Pero, ¿por qué concentrar todos los esfuerzos en la apariencia física? Como afirma Virginia Postrel, escritora y crítica cultural, una mujer es glamurosa, primero, porque ella es bella, pero eso no te hace ser glamurosa, eso sólo te hace ser bella. Ser refinada, misteriosa e inspiradora, son las cualidades principales del glamour.

Así que ser bonita no lo es todo. Lucy Lara en el libro El poder de tu belleza, expone esta idea y ofrece un abanico de posibilidades para quienes no fueron ganadores de un físico adorable.

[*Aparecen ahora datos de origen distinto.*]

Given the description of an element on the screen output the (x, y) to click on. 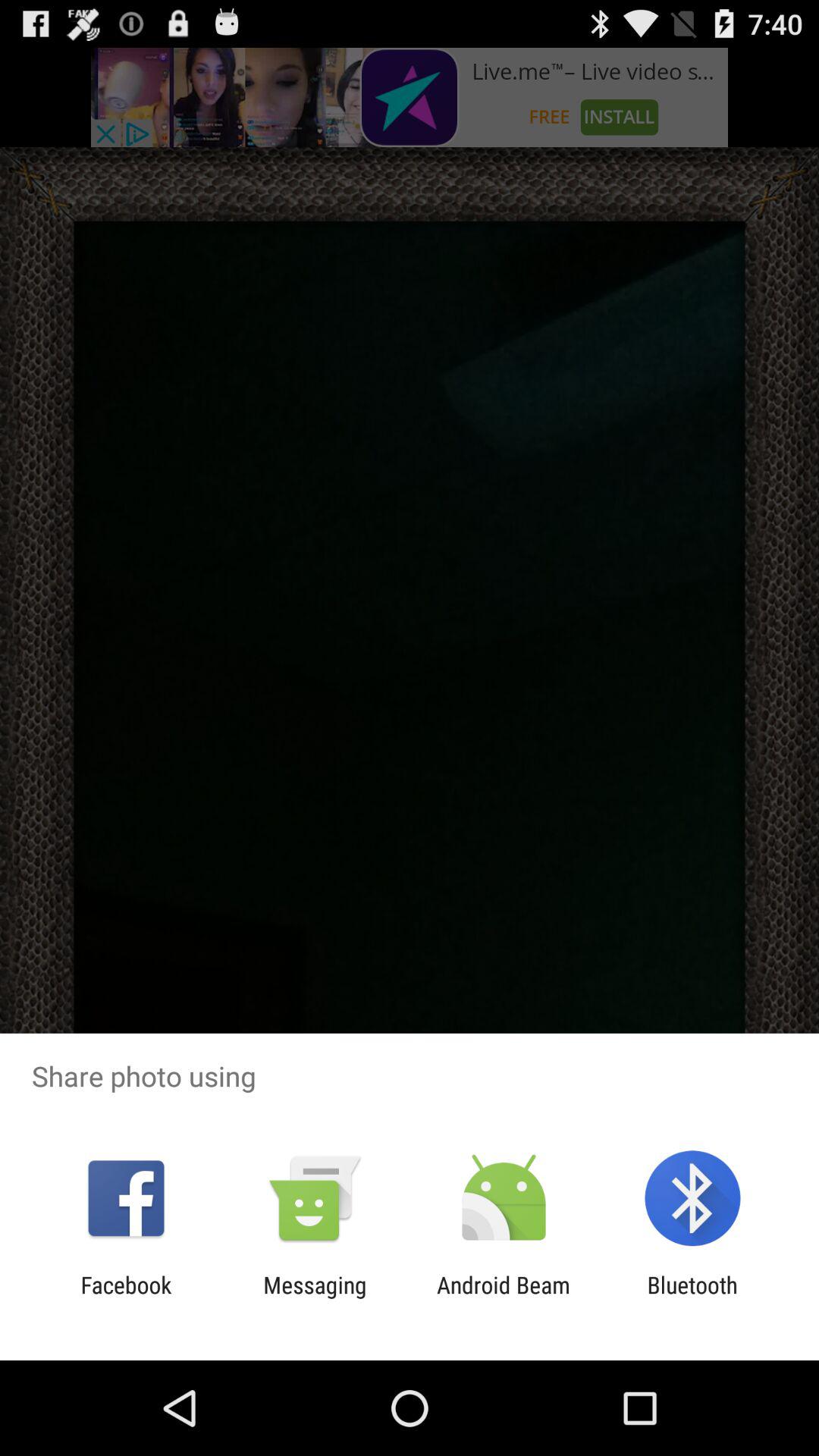
turn on app next to messaging icon (503, 1298)
Given the description of an element on the screen output the (x, y) to click on. 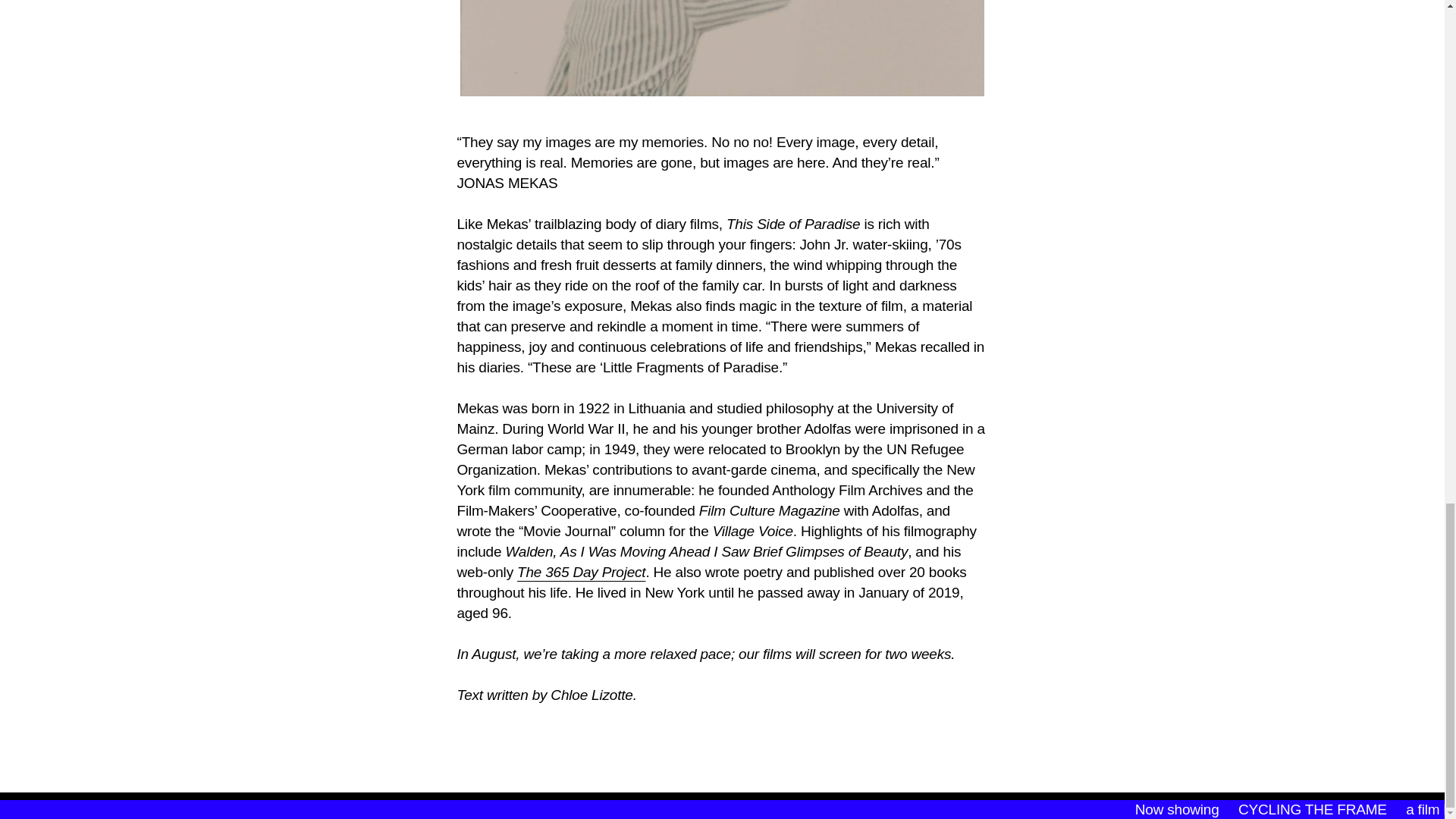
FACEBOOK (805, 805)
TWITTER (724, 805)
The 365 Day Project (580, 571)
INSTAGRAM (640, 805)
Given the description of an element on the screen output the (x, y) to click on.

Su propuesta es desarrollar el potencial personal interno con elementos que incluyen: seguridad, personalidad, educación, estilo, encanto y un mundo interior interesante.

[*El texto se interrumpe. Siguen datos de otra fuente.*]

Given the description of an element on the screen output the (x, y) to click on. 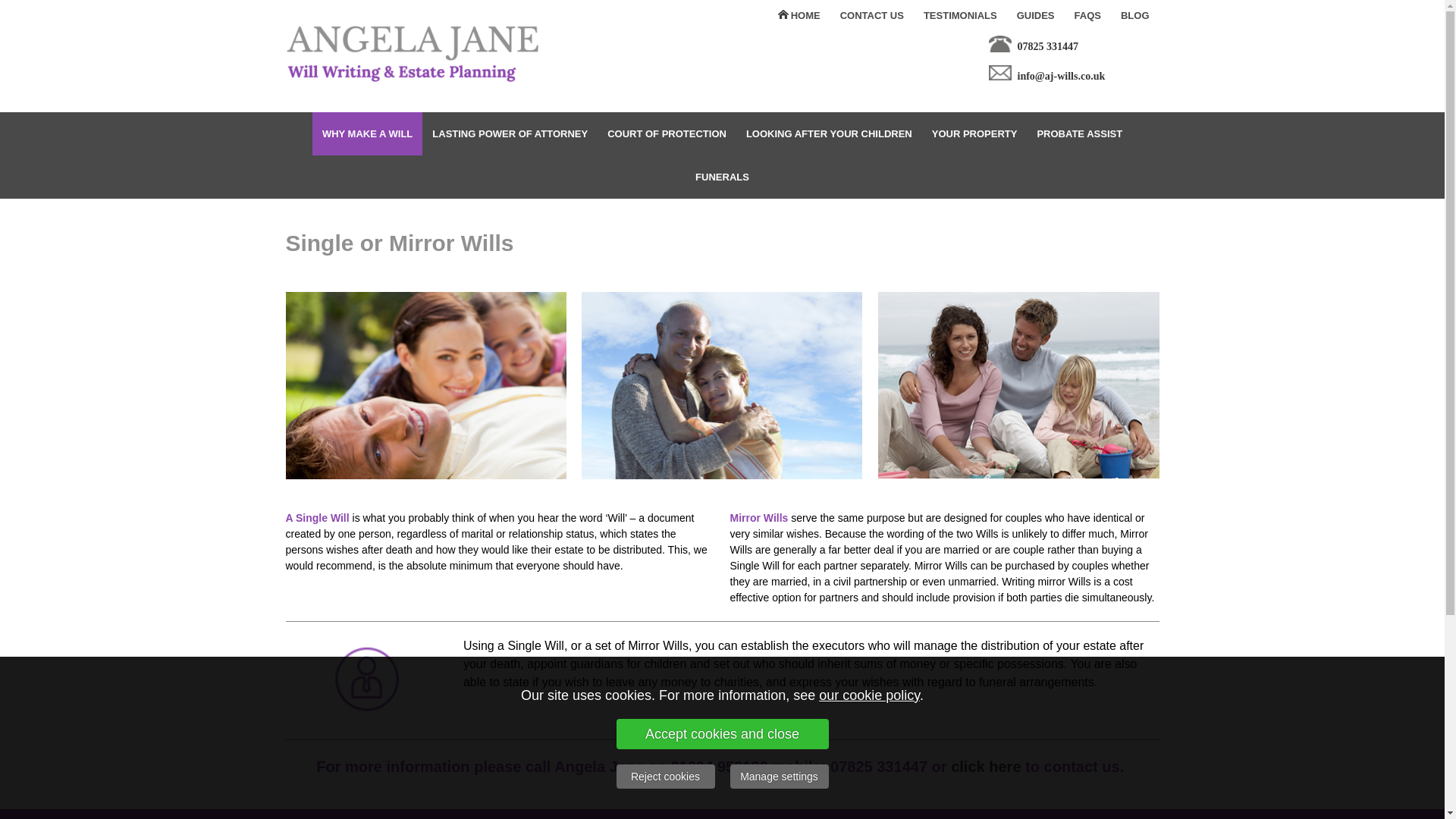
TESTIMONIALS (960, 15)
COURT OF PROTECTION (666, 133)
WHY MAKE A WILL (367, 133)
CONTACT US (871, 15)
our cookie policy (869, 694)
click here (985, 767)
07825 331447 (1047, 46)
Manage settings (778, 776)
HOME (797, 15)
YOUR PROPERTY (974, 133)
GUIDES (1035, 15)
LASTING POWER OF ATTORNEY (509, 133)
FUNERALS (721, 177)
PROBATE ASSIST (1079, 133)
LOOKING AFTER YOUR CHILDREN (828, 133)
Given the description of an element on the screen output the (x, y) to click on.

Es cierto, la admiración por lo bello atrae los ojos del mundo y concede ventajas. De acuerdo con estudios presentados en este libro, las mamás que tienen hijos agraciados suelen ser más cariñosas con estos niños, e incluso, los bebés observan y sonríen con mayor frecuencia a los más bellos.

Los poseedores de una fisonomía estética han sido privilegiados, tienen el poder de fascinar a los demás, sin embargo, el atractivo puede ser sólo temporal y de ninguna forma tiene que ser el camino final. Por eso es importante capitalizar las cualidades internas y sacar el máximo provecho a las externas, es mejor trabajar con lo que tenemos y no con lo que no tenemos, afirma Lucy Lara.

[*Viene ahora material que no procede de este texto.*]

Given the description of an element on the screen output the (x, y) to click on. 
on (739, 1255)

Estar en continua competencia por lograr la perfección estética es irracional y desgastante, existen millones de personas que son hermosas, enfocar la idea de belleza en cualidades que sólo van ligadas al físico limita el potencial. Querer ser más bonita que todas sólo podrá convencerte de que no hay manera de lograrlo, sentirte más segura que la mayoría es la alternativa.

Hedy Lamarr, es un claro ejemplo de que la belleza es mucho más que físico y estilo, esta actriz e inventora austriaca, fue co-inventora de lo que se conoce como el espectro ensanchado, tecnología que daría lugar al Wifi y Bluetooth. Es decir, hay mucho más detrás de una cara bonita. Como menciona Virginia Postrel, esta mujer tiene incluso más glamour si sabes no era nada tonta, aun cuando se pensaba que podría parecerlo.

En resumen, puedes lucir como una persona francamente ordinaria y eso no te impide ser bella, hay muchos elementos que combinan para ser atractivo, recuerda, la belleza va más allá de la ropa y el maquillaje.